▶ _Action item_:
Whenever the word "bottom" turns up in a line below, that line should be copied.

Stored records:
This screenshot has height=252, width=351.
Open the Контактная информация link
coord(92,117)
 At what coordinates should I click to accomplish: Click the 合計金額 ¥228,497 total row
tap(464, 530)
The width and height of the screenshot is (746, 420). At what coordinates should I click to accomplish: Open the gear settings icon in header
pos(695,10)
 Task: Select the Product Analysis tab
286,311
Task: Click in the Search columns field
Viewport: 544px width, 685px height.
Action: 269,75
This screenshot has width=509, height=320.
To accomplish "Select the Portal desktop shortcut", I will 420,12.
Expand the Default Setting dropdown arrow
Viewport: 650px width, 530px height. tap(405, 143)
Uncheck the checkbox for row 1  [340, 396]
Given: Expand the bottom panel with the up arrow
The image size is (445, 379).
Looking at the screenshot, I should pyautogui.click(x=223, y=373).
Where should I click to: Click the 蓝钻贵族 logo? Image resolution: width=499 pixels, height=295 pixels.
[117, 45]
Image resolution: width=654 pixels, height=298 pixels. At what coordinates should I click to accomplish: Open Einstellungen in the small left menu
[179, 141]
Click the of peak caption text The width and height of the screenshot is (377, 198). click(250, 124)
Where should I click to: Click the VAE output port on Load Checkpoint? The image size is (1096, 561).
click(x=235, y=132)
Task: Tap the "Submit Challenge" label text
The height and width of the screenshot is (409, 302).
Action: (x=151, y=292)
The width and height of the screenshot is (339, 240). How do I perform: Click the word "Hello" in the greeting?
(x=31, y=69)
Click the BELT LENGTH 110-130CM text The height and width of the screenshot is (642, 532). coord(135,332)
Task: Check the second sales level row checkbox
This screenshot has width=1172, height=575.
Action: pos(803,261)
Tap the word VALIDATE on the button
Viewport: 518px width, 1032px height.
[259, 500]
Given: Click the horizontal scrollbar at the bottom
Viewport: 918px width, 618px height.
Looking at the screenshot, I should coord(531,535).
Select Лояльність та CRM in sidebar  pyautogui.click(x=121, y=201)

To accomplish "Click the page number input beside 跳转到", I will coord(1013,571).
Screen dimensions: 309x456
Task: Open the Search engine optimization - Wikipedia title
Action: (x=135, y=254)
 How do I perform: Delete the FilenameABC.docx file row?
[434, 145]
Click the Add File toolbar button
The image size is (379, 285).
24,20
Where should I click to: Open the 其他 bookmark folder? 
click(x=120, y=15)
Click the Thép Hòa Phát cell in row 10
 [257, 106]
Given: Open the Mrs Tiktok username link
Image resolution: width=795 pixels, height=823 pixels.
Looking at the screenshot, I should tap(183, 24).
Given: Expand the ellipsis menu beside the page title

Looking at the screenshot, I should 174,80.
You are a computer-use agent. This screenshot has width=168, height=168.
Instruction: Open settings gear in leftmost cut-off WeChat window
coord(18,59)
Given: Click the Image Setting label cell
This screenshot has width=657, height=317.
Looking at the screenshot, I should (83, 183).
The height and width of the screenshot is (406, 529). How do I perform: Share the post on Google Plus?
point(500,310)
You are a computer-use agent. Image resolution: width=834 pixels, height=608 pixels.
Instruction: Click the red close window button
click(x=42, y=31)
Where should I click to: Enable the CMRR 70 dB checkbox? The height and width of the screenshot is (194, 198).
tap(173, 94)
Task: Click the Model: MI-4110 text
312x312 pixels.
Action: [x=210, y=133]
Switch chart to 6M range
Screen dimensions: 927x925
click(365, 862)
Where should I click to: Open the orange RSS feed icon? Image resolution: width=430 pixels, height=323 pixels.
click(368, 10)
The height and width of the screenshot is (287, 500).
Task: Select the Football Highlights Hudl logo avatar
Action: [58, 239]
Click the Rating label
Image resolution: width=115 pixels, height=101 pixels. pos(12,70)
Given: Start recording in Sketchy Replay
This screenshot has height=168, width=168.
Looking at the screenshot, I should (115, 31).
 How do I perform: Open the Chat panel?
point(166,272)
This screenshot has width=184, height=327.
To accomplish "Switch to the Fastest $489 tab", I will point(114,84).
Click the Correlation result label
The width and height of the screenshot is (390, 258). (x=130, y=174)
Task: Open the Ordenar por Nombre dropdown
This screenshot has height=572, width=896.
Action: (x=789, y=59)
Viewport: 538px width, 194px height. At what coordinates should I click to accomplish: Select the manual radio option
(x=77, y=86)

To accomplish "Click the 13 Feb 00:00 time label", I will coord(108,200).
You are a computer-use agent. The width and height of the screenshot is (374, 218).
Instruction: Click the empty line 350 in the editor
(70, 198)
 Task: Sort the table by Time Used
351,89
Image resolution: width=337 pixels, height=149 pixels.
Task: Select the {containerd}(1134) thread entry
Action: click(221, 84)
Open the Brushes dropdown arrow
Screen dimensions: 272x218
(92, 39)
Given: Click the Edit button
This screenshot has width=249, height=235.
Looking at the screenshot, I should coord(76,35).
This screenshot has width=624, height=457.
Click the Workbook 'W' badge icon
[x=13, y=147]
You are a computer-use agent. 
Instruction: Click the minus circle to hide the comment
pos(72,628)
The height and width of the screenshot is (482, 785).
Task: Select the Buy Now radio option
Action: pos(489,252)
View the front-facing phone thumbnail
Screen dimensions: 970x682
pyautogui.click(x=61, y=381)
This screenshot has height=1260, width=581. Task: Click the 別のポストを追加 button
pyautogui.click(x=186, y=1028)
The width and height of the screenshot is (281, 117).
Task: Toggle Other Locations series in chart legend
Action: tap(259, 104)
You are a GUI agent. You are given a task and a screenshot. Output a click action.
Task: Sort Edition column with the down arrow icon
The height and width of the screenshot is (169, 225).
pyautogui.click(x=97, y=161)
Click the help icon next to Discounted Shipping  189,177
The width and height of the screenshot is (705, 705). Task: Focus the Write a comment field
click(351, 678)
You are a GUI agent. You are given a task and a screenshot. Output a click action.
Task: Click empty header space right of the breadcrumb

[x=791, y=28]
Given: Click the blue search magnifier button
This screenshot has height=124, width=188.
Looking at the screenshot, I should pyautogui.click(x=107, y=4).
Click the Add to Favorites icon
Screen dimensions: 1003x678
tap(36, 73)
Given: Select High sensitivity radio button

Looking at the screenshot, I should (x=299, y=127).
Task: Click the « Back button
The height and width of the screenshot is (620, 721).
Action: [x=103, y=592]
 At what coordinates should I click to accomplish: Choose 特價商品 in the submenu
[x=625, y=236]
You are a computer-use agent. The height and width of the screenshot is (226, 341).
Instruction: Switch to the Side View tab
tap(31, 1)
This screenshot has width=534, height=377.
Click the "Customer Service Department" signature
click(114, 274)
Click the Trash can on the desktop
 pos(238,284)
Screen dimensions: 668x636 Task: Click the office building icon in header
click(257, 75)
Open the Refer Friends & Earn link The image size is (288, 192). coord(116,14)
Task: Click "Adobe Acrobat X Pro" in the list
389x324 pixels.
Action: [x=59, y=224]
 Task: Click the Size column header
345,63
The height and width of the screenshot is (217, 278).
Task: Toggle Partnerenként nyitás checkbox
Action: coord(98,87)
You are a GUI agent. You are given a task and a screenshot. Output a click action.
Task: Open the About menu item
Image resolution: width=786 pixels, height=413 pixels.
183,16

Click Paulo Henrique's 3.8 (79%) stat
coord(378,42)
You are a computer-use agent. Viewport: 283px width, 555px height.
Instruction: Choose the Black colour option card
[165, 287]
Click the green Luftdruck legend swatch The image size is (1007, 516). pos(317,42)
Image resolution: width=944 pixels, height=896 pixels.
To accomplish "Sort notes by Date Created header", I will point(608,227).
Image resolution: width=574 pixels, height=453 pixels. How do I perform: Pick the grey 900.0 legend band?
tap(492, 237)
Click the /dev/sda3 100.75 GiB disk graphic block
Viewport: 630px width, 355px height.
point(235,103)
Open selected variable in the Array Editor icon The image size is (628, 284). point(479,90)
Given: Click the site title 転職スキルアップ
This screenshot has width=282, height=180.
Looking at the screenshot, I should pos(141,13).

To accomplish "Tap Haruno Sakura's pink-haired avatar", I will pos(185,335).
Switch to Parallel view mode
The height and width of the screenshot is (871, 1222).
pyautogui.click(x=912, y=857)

▶ _Answer box_:
Given: Expand the bottom panel with the up arrow
Given: Click the horizontal scrollbar at the bottom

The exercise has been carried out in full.